→ WHAT THE EXERCISE ASKS:
Write out the entries below exactly, from the first line to the one with "This screenshot has height=840, width=1449.", both ends included.

═════ INFORMATION SUPPLIED ═════

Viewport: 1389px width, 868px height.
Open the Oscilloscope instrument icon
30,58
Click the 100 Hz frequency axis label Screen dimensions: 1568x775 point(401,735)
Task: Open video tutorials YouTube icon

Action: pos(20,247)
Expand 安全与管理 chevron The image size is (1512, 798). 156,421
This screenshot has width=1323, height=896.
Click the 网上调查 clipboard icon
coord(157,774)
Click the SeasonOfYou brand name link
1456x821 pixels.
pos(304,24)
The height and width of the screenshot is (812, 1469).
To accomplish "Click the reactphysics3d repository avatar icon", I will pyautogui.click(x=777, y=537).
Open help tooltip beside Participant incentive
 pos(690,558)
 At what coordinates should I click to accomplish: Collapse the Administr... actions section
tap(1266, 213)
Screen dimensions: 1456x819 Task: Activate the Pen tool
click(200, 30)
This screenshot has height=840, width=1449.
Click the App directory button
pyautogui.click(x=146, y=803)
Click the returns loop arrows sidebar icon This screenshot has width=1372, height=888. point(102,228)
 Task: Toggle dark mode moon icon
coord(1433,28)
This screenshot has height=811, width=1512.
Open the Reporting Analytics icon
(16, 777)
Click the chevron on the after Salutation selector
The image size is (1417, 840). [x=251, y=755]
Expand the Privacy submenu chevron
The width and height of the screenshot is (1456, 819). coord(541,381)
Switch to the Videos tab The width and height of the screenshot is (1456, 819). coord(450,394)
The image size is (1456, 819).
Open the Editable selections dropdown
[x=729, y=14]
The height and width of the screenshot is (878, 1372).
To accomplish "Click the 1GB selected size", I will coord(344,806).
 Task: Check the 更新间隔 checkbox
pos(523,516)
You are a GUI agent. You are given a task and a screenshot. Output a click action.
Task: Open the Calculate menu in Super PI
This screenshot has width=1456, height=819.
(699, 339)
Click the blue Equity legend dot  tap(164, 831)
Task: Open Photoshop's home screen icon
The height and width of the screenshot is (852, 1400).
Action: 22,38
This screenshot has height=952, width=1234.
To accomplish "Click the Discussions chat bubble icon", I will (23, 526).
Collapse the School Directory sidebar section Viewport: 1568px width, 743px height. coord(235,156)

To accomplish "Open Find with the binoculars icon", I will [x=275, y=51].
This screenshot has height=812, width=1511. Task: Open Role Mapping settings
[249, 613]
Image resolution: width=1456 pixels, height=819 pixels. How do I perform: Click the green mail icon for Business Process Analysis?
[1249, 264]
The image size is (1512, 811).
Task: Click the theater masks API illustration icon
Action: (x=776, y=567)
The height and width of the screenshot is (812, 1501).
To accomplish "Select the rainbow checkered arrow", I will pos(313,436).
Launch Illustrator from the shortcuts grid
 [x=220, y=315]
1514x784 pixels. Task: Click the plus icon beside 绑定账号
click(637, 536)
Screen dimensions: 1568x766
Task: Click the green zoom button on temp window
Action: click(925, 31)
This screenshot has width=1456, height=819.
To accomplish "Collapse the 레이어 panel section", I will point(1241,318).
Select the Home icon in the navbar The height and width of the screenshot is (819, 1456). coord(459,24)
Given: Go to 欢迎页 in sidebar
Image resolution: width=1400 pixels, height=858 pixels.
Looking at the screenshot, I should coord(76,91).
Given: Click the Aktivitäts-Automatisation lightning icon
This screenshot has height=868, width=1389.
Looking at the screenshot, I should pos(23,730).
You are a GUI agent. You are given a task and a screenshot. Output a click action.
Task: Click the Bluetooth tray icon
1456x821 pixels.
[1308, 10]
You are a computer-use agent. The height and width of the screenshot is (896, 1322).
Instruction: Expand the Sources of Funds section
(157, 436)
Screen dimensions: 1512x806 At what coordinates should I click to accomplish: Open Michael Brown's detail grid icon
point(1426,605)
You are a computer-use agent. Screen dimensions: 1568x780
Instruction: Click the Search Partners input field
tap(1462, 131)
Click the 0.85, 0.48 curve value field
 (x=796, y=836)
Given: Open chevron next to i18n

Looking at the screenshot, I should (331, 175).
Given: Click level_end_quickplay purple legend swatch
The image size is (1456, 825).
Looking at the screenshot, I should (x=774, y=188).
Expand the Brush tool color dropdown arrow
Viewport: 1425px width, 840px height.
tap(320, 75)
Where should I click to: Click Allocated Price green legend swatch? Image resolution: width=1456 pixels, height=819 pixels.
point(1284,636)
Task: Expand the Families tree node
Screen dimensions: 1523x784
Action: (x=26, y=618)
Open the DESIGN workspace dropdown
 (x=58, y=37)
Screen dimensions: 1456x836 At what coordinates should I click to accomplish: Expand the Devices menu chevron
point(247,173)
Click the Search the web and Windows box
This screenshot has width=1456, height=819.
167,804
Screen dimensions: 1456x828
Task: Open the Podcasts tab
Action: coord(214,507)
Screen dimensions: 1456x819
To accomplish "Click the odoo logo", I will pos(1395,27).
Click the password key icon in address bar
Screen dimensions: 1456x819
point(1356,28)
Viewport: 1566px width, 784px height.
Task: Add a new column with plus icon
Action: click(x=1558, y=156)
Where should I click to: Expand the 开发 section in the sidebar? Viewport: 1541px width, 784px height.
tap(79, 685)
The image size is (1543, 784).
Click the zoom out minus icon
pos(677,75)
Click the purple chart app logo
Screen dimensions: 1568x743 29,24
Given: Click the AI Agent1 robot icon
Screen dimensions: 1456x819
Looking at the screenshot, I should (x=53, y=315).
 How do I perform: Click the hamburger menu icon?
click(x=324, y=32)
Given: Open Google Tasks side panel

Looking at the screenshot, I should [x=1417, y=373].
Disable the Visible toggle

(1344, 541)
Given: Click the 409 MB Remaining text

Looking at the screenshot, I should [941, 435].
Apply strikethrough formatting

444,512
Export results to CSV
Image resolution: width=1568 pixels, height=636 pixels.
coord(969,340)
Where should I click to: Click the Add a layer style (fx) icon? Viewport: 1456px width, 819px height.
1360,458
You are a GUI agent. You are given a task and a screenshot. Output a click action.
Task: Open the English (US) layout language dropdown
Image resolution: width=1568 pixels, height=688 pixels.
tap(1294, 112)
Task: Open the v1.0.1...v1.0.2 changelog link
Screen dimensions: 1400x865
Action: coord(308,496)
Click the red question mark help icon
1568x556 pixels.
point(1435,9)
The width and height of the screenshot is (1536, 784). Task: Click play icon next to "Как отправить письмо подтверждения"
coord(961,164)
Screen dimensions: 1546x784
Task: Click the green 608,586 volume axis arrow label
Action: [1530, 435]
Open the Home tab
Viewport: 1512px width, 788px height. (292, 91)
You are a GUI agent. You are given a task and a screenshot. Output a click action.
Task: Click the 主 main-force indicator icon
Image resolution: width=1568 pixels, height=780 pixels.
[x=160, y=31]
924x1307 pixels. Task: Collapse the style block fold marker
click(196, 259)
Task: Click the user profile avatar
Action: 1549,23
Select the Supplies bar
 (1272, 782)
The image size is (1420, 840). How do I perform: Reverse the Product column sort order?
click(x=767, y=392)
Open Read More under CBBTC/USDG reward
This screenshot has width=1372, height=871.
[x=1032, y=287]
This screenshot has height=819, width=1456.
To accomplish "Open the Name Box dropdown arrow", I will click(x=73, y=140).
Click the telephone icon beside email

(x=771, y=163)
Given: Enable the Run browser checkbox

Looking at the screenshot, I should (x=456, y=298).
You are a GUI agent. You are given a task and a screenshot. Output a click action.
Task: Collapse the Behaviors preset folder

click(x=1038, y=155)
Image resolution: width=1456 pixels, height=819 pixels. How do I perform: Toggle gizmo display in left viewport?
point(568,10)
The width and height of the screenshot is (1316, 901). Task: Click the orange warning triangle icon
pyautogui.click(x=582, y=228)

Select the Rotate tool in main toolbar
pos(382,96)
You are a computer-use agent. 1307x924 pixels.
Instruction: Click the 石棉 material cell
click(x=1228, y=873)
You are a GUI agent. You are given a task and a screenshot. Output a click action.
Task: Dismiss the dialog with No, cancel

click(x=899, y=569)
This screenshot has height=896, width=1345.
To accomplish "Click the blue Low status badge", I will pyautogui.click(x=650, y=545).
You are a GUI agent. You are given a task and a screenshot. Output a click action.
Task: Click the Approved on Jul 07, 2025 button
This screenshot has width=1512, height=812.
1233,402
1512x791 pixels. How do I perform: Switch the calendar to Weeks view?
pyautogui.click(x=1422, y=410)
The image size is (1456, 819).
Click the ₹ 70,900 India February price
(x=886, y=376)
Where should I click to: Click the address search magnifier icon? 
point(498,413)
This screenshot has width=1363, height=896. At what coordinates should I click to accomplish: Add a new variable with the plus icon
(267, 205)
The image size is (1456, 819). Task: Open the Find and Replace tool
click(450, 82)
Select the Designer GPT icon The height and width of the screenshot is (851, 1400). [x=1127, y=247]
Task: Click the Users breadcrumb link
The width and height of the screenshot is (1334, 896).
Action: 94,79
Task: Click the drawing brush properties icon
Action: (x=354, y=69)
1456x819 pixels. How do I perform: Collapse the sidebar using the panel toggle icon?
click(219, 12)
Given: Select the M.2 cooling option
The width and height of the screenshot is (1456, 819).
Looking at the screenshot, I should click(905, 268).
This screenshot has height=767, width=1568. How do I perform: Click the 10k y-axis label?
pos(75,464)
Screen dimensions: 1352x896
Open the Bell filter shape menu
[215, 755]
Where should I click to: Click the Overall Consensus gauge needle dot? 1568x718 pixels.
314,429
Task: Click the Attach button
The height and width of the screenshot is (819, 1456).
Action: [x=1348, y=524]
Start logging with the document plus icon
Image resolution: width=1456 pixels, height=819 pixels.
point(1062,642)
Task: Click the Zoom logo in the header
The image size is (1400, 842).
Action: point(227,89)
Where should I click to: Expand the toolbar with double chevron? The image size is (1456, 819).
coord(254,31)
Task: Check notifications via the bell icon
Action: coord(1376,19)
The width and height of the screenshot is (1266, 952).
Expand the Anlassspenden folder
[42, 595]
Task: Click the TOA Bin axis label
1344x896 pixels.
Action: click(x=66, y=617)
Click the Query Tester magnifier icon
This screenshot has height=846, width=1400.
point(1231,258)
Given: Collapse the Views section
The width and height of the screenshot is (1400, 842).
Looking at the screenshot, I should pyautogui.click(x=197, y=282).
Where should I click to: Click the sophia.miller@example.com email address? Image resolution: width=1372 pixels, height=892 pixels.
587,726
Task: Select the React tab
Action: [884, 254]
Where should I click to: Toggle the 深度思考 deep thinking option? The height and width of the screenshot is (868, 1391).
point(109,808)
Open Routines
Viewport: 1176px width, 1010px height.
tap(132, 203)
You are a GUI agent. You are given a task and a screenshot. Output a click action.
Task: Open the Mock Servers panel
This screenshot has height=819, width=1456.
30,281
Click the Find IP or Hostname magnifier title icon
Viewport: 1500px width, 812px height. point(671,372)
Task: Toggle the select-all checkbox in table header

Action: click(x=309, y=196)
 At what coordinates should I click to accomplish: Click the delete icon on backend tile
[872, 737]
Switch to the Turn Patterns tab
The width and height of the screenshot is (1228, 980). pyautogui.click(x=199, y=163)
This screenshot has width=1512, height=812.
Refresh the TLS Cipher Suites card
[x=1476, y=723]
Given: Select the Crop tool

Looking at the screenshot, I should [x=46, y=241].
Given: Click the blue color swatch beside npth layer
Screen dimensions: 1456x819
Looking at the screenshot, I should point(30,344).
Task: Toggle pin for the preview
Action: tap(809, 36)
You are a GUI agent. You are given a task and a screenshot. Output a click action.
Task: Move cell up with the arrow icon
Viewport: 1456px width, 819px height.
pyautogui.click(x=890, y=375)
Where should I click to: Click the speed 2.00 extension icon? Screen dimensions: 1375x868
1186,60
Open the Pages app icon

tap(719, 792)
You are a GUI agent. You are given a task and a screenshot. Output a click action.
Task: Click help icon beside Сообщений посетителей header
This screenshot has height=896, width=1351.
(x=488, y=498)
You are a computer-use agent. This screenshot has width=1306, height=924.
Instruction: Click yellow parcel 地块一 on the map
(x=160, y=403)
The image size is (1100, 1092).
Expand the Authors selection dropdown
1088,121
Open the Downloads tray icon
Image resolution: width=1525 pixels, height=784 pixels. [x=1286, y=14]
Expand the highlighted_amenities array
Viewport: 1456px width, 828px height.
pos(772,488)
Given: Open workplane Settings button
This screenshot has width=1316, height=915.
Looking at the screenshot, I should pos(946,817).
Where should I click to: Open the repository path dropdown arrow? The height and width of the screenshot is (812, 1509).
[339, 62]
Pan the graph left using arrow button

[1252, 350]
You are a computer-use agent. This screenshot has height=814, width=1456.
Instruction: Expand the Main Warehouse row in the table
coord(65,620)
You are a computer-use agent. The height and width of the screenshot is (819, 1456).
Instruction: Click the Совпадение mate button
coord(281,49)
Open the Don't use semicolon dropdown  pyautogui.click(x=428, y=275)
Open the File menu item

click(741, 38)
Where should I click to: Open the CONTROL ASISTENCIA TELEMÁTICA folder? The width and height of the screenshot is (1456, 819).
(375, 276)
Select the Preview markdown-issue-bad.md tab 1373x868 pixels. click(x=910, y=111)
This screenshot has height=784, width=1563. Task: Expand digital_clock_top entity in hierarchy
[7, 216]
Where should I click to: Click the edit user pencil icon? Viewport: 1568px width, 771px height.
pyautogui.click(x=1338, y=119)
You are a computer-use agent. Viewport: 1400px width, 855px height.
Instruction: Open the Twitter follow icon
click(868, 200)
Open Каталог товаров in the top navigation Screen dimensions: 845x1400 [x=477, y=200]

═════

→ EXERCISE RESULT:
Viewport: 1389px width, 868px height.
Open the Oscilloscope instrument icon
30,58
Click the 100 Hz frequency axis label Screen dimensions: 1568x775 point(401,735)
Task: Open video tutorials YouTube icon

Action: pos(20,247)
Expand 安全与管理 chevron The image size is (1512, 798). 156,421
This screenshot has width=1323, height=896.
Click the 网上调查 clipboard icon
coord(157,774)
Click the SeasonOfYou brand name link
1456x821 pixels.
pos(304,24)
The height and width of the screenshot is (812, 1469).
To accomplish "Click the reactphysics3d repository avatar icon", I will pyautogui.click(x=777, y=537).
Open help tooltip beside Participant incentive
 pos(690,558)
 At what coordinates should I click to accomplish: Collapse the Administr... actions section
tap(1266, 213)
Screen dimensions: 1456x819 Task: Activate the Pen tool
click(200, 30)
This screenshot has height=840, width=1449.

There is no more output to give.